Emerging technologies are offering new opportunities in animal research, medicine and wildlife conservation, Bechert said. Studies in toxicology, nutrition, reproduction, and wildlife pharmacy are all possible at the new consortium.
Some projects already under way or planned include treating elephants with anti-inflammatory drugs, examining the nutrition and reproduction of elk, and exploring why black bears never get heart disease.
The research will take place at OSU and other Oregon wildlife facilities, Bechert said, but may expand well beyond that. For instance, OSU's Office of International Research and Development is exploring a project in which researchers and students might trek the plains of Botswana to help study the populations, movements and behavior of antelopes, lions, leopards and other species.
"With the technologies we now have, researchers can analyze the fecal samples of an elephant or other species to identify individual animals, and learn about such things as hormone fluctuations and reproductive cycles of animals in a wild environment," Bechert said.
OSU already has a surprisingly broad range of activities in wildlife research and rehabilitation, she said, in such departments or colleges as animal science, zoology, veterinary medicine, pharmacy, biochemistry and biophysics, fisheries and wildlife, forestry and other areas.
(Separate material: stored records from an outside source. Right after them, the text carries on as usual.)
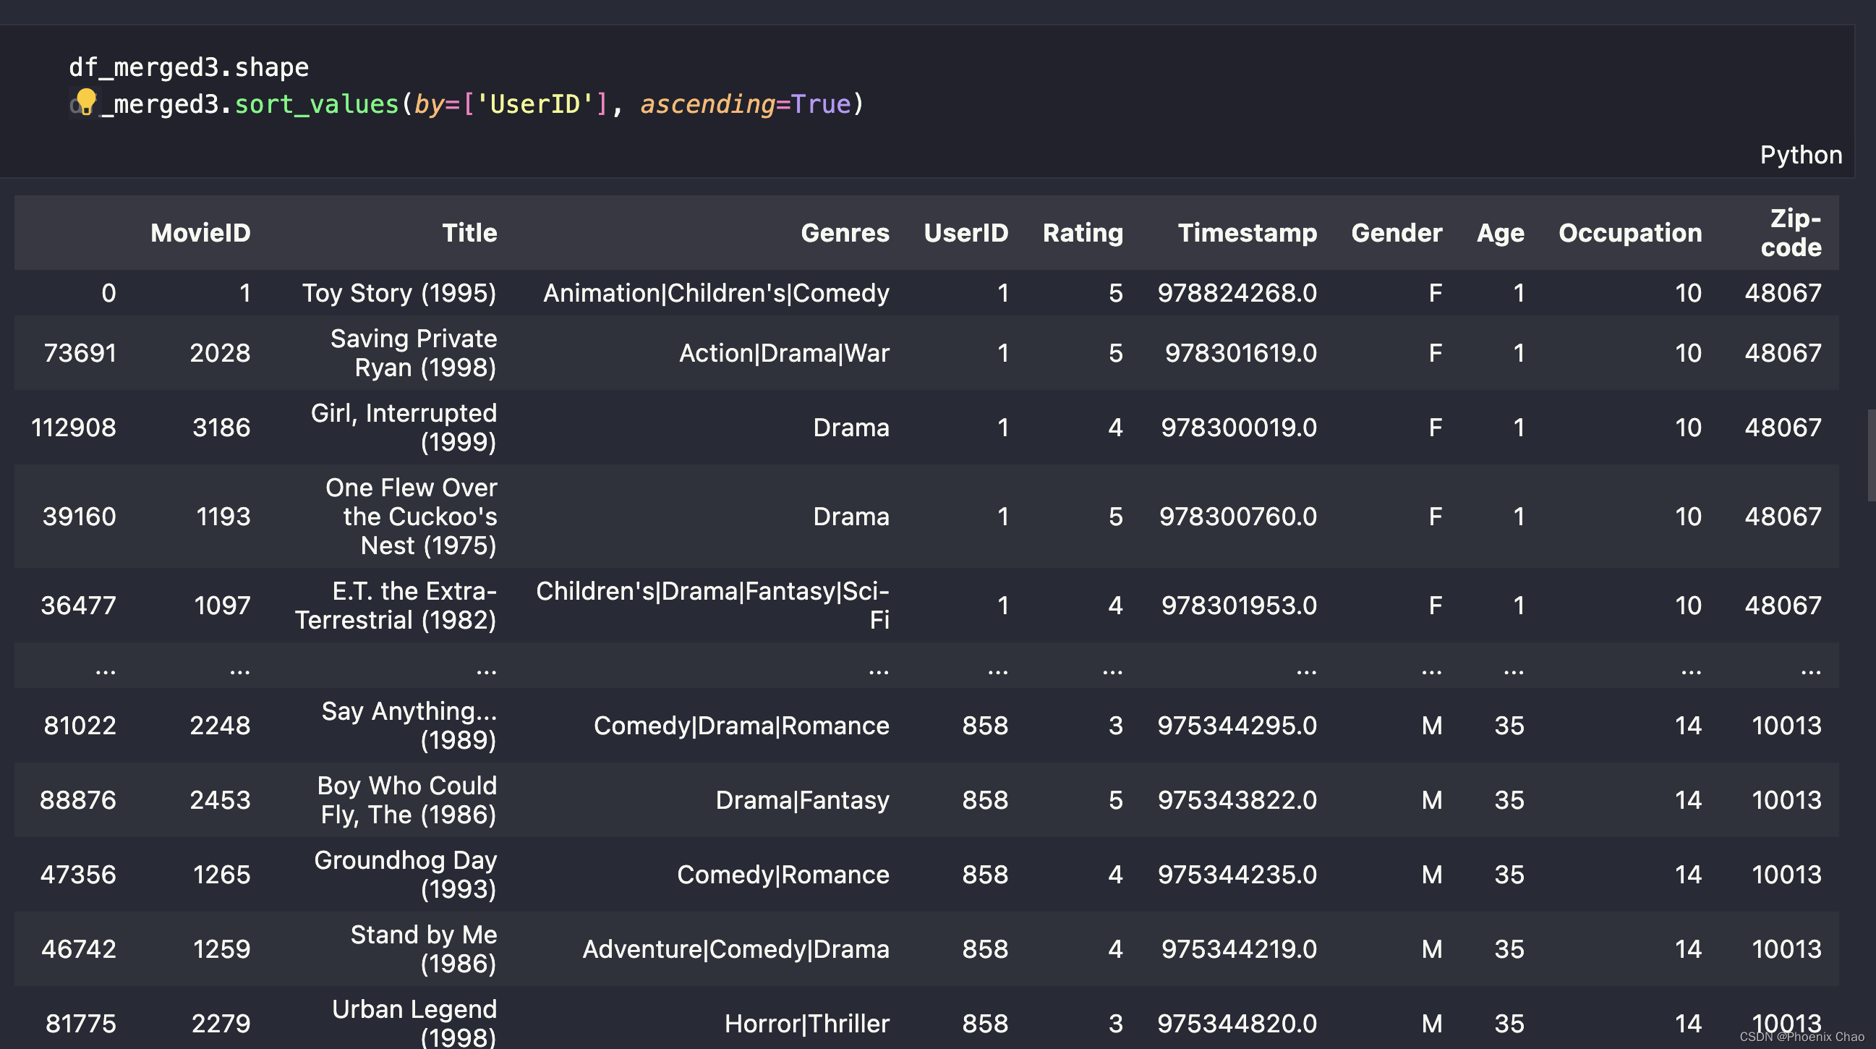Click the UserID column header
The image size is (1876, 1049).
tap(966, 233)
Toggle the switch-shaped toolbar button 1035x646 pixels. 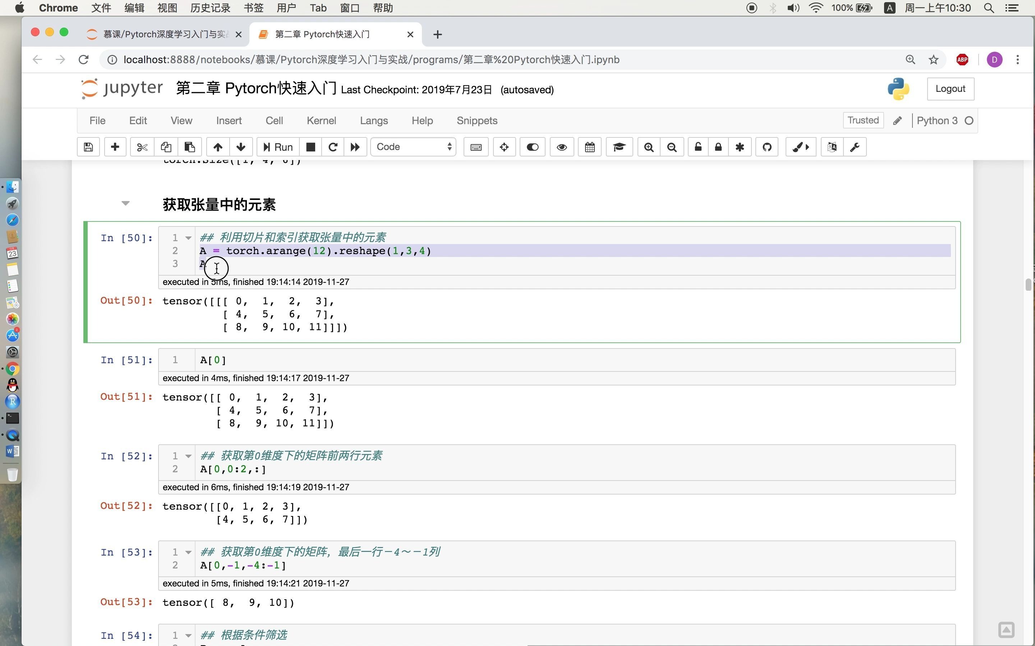tap(532, 147)
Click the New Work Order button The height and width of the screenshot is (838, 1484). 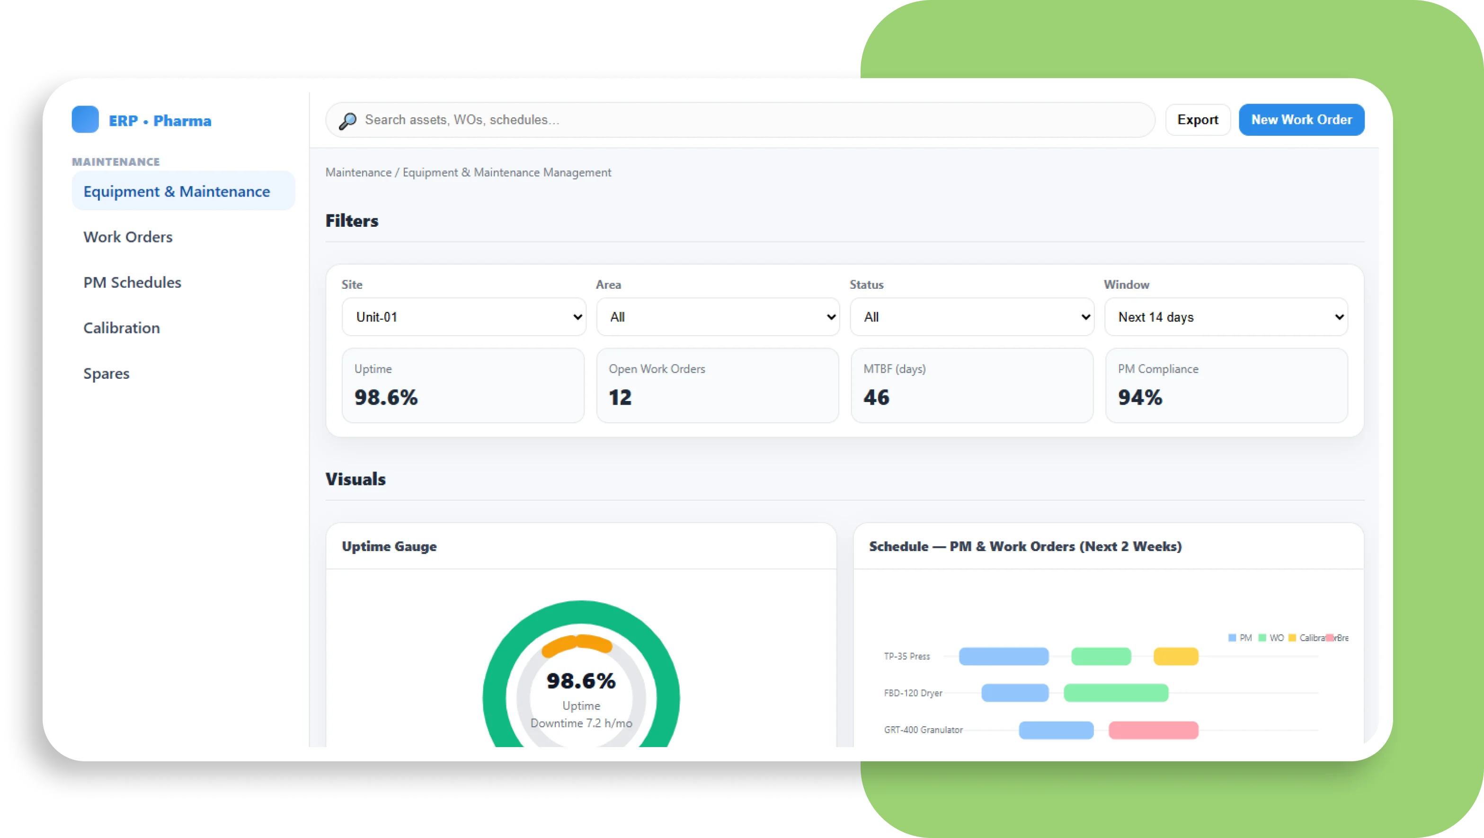(1301, 119)

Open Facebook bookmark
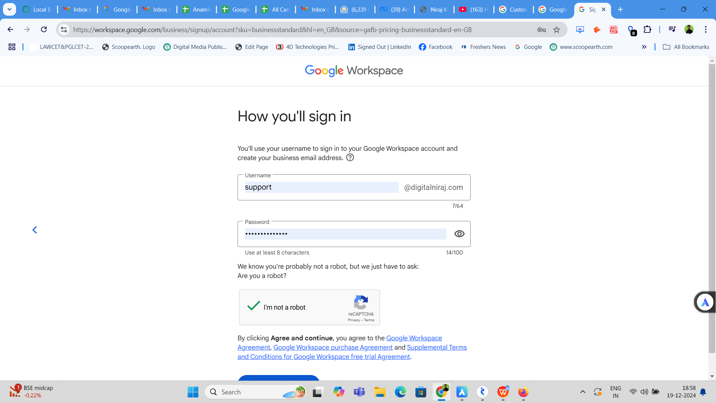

The new consortium should improve the ability of faculty to obtain interdisciplinary research grants.
The expertise of OSU faculty includes diverse topics such as mammalian embryo development, the ecology of reptiles, bacterial diseases in birds, biochemistry of bears, and evolution of immunity. Such experts can be invaluable to area zoos and other research collaborators around the world, Bechert said, to improve the scientific care, management and conservation of wildlife.
"We also expect this to be very attractive to many veterinary students," she said. "Care of wildlife is actually a fairly small niche of veterinary medicine, but with the increasing interest in wildlife management and conservation it's a growing field. More and more vet schools are working in this area."
Individual scientists from the Oregon Primate Center, Oregon Graduate Institute, Portland State University, Oregon Coast Aquarium and OSU's Hatfield Marine Science Center are also already involved with the new consortium, Bechert said, and more formal arrangements with those and other institutions may be possible in the future.